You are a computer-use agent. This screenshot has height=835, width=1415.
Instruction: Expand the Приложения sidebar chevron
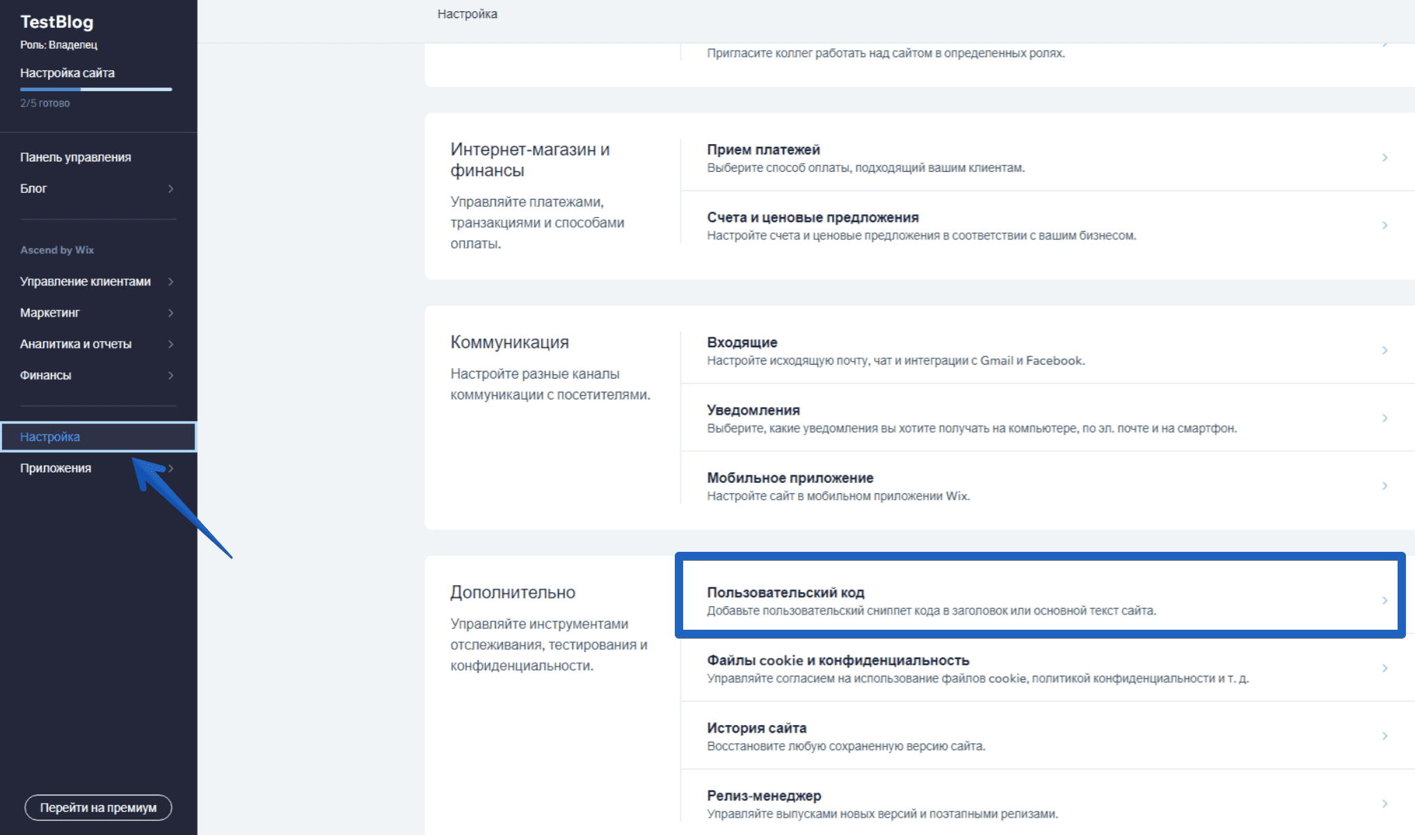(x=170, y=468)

· · · ·

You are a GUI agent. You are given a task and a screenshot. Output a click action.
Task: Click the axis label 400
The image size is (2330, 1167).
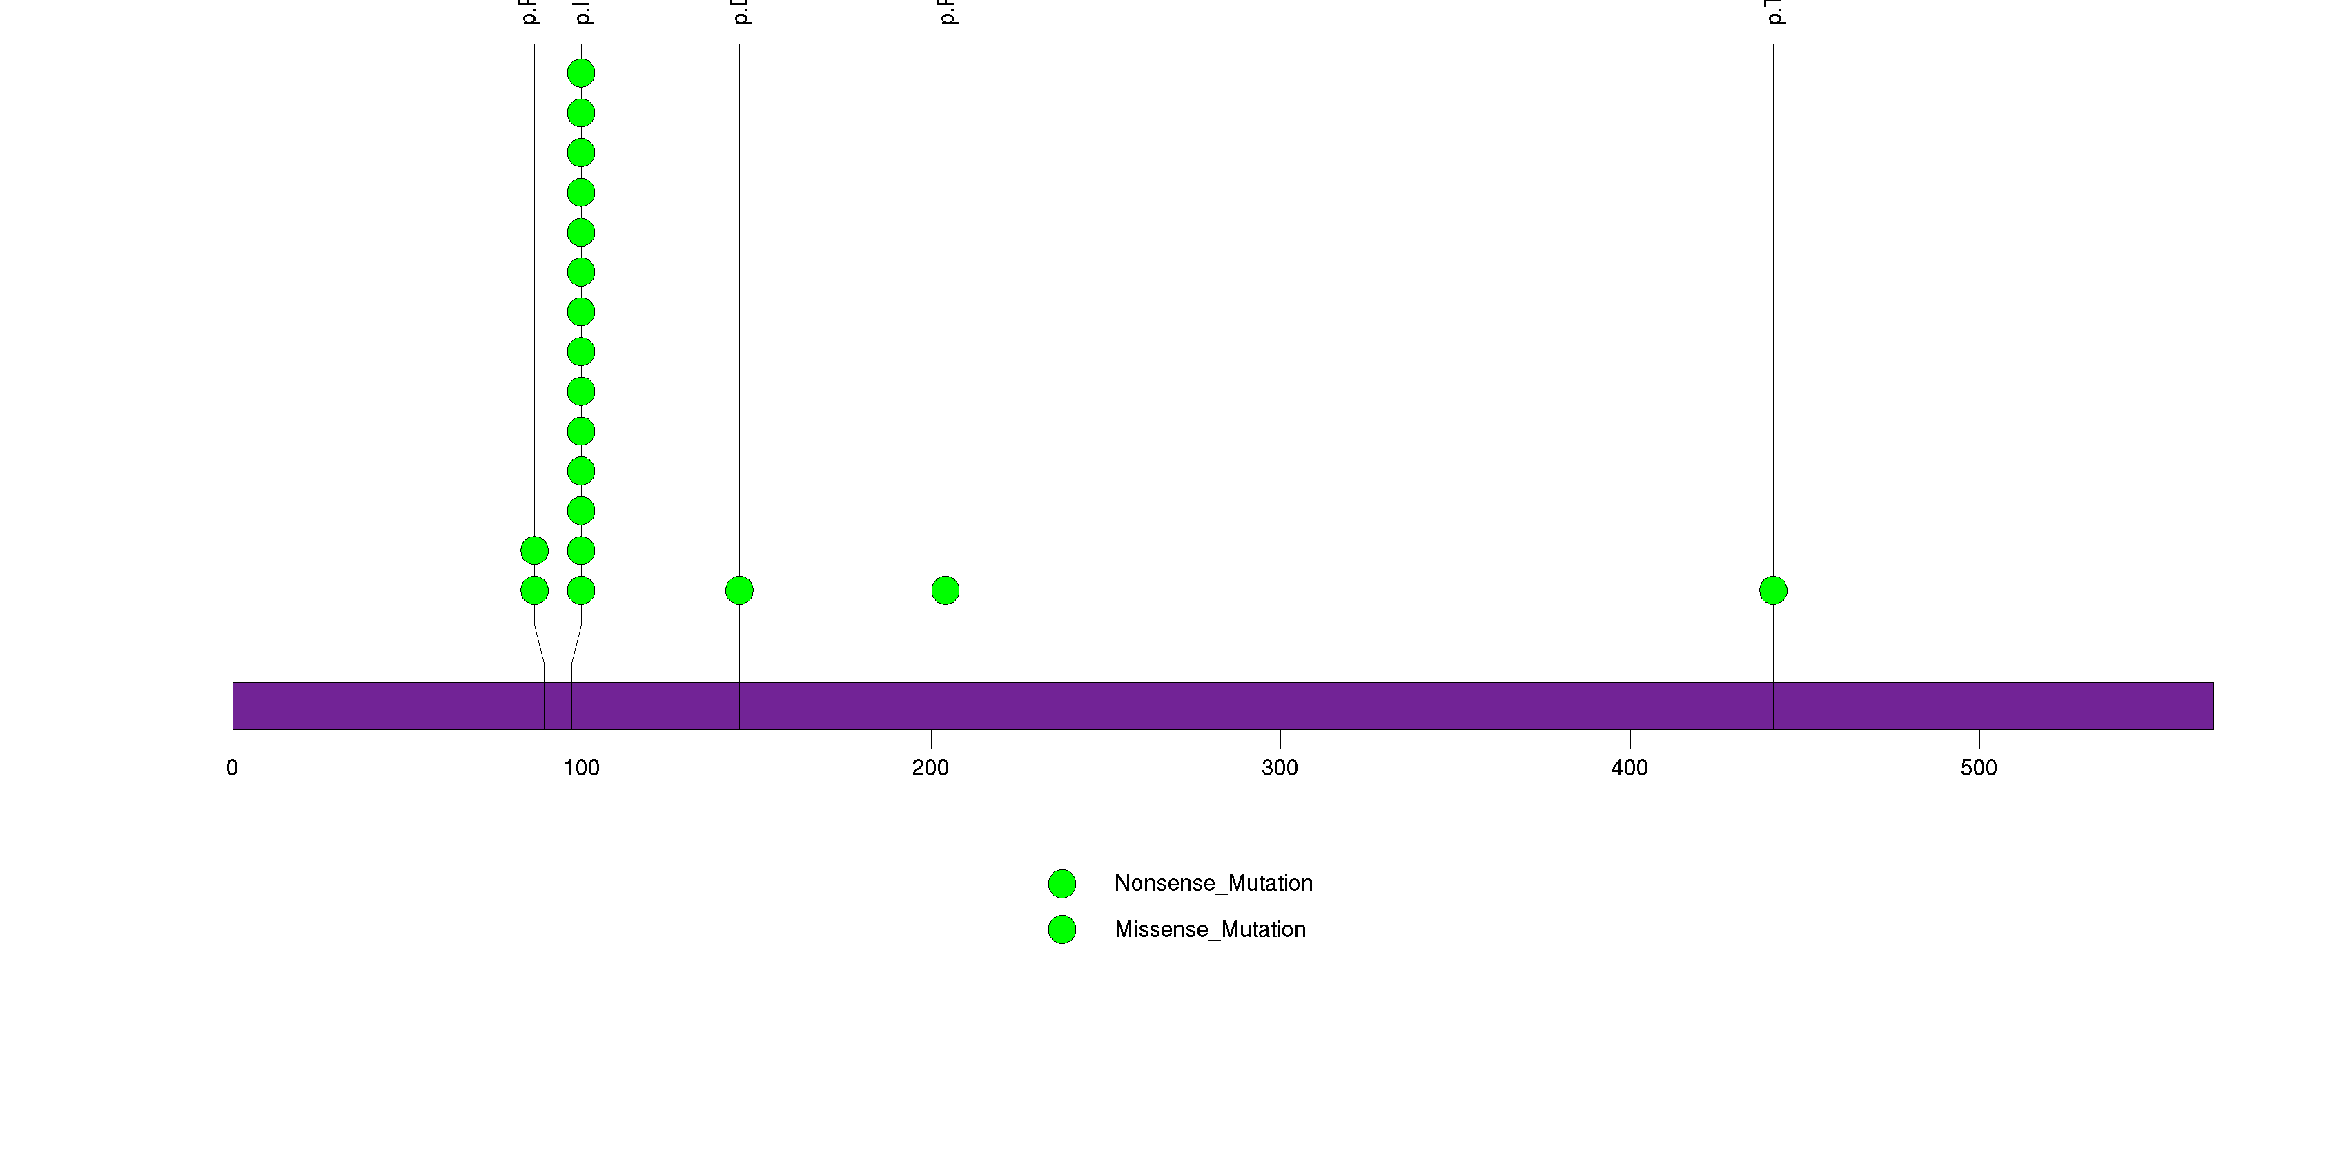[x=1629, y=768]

· · · ·

In the lines above, find the word "screenshot" and copy every line it occurs in.

== Response for this exercise ==
You are a computer-use agent. This screenshot has height=835, width=1415.
You are a GUI agent. You are given a task and a screenshot. Output a click action.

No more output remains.